In the ethylene oxide-containing water-absorbing rubber, the content of the ethylene oxide unit is desirably 30 mol% to 98 mol%. By setting the content of the ethylene oxide unit within the above range, it is possible to obtain a rubber that contains appropriate moisture and has a good balance of physical properties. Preferably it is 50-95 mol%, and if it is this range, management of a water absorption rate will become easy. More preferably, it is 60 to 95%.
Examples of the ethylene oxide-containing water-absorbing rubber include epichlorohydrin rubber, nitrile rubber, and ethylene oxide-propylene oxide-allyl glycidyl ether copolymer.

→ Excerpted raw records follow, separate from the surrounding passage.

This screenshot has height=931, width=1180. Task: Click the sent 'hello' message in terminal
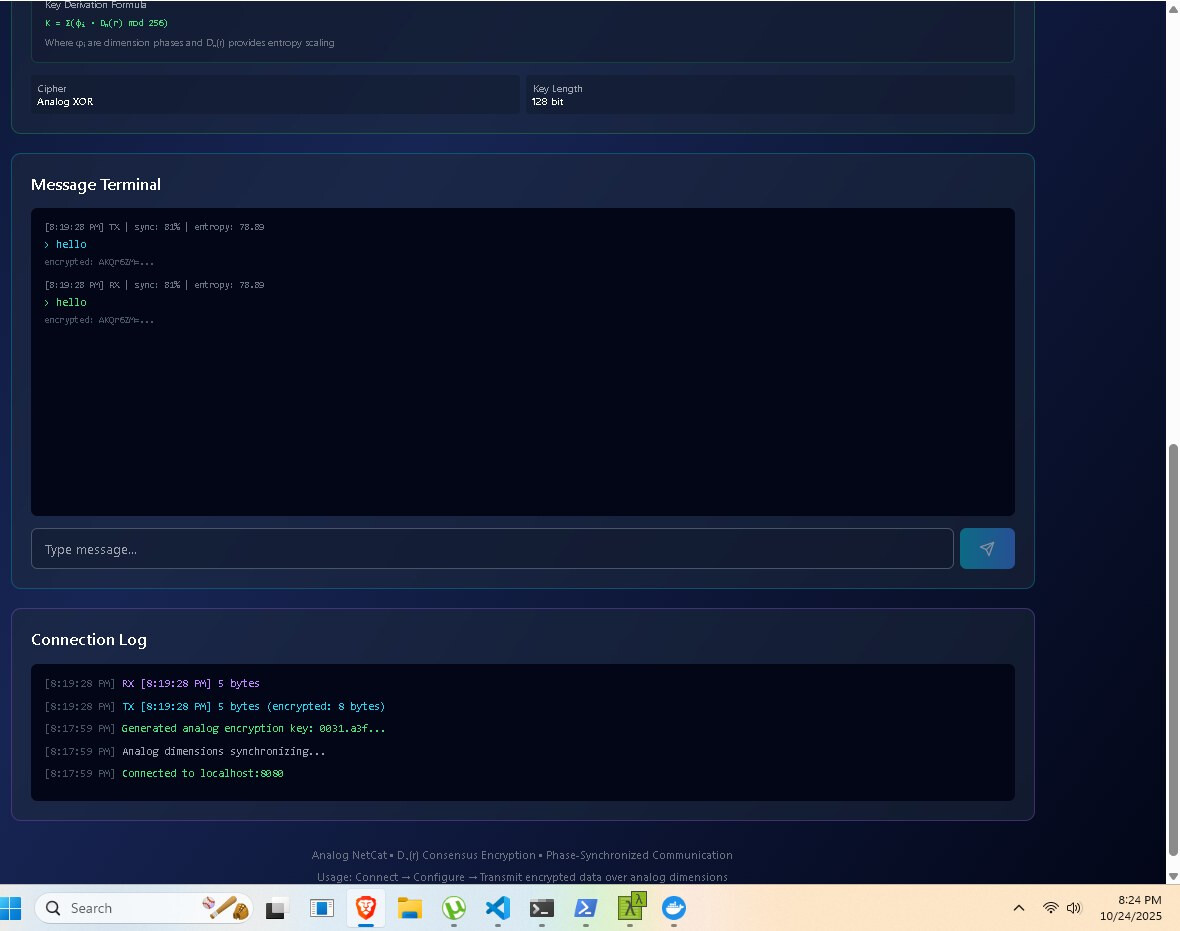[x=71, y=244]
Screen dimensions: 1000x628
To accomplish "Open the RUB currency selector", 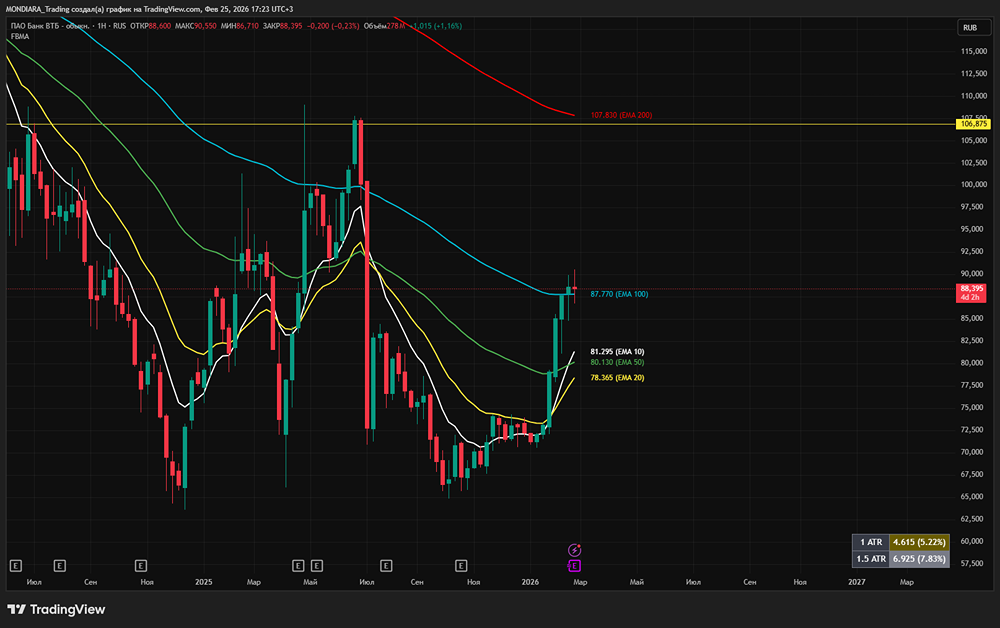I will [x=969, y=28].
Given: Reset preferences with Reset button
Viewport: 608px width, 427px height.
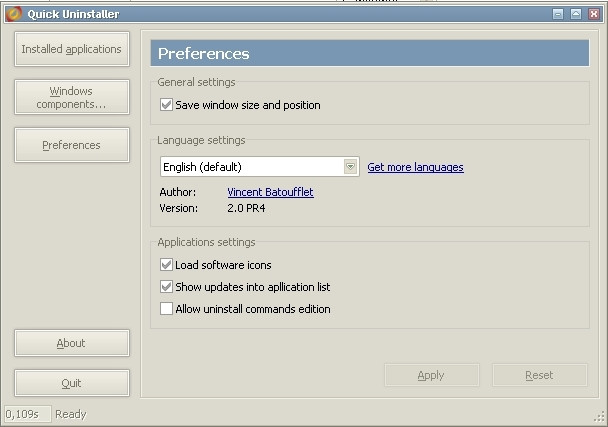Looking at the screenshot, I should 539,375.
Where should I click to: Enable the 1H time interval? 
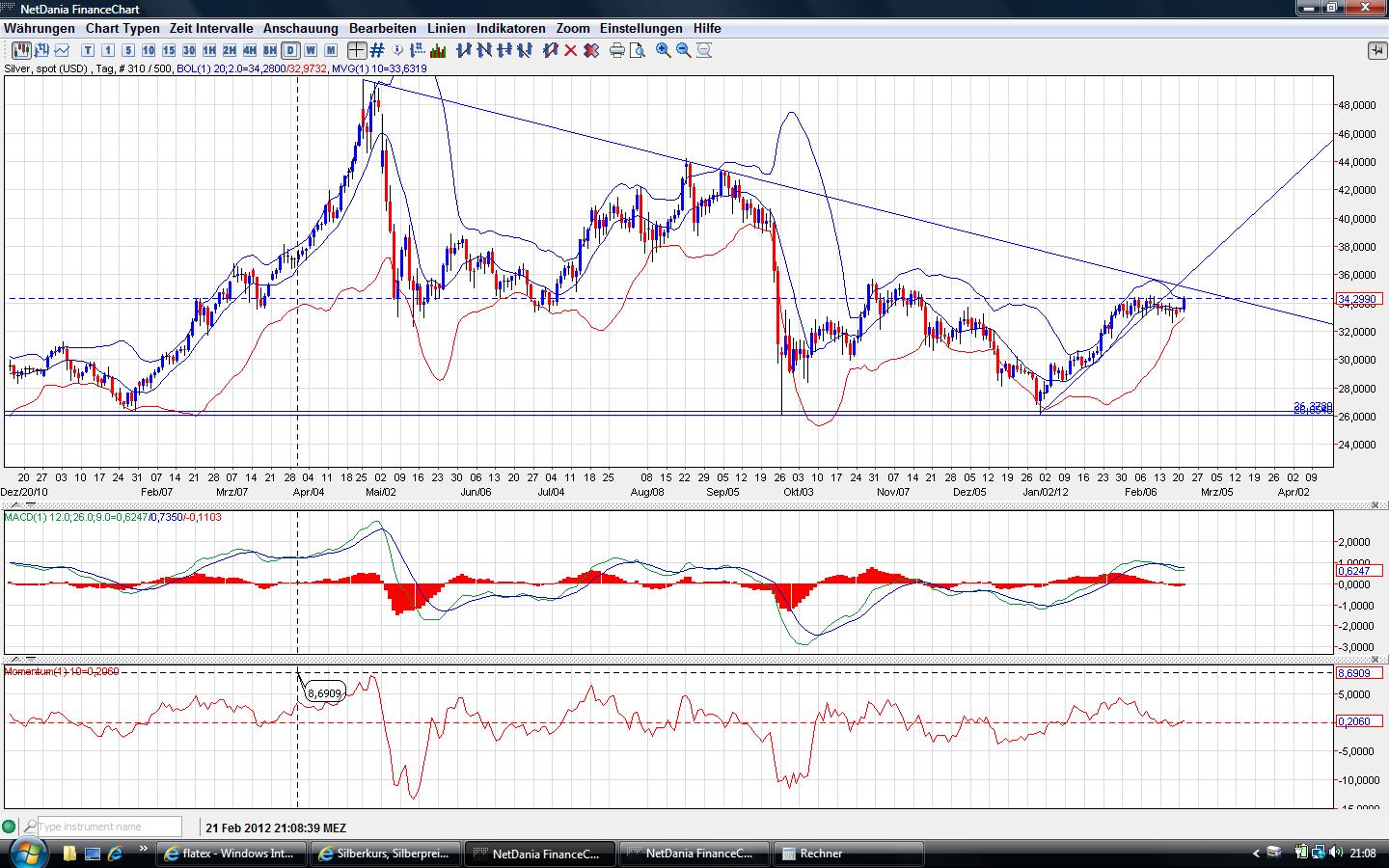(209, 50)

You may mix | blend other rubber | gum as a rubber component. Examples of the rubber include chloroprene rubber, chlorosulfonated polyethylene, butadiene rubber, styrene butadiene rubber, natural rubber, NBR rubber, and urethane rubber.
Of these, chloroprene rubber and chlorosulfonated polyethylene have low gas permeability, so that the water vaporized during heating is less likely to permeate the rubber, ensuring that the foamed state is independently foamed and air bubbles. The size of the cell (cell size) can be made smaller than that before blending. Therefore, when it is desired to enlarge the bubbles, it is preferable not to blend these rubbers having low gas permeability.
The other rubber other than the ethylene oxide-containing water-absorbing rubber is desirably 95 parts by mass or less of the entire rubber component. When there is too much other rubber or dispersion is poor, a rubber member in a good foamed state may not be obtained.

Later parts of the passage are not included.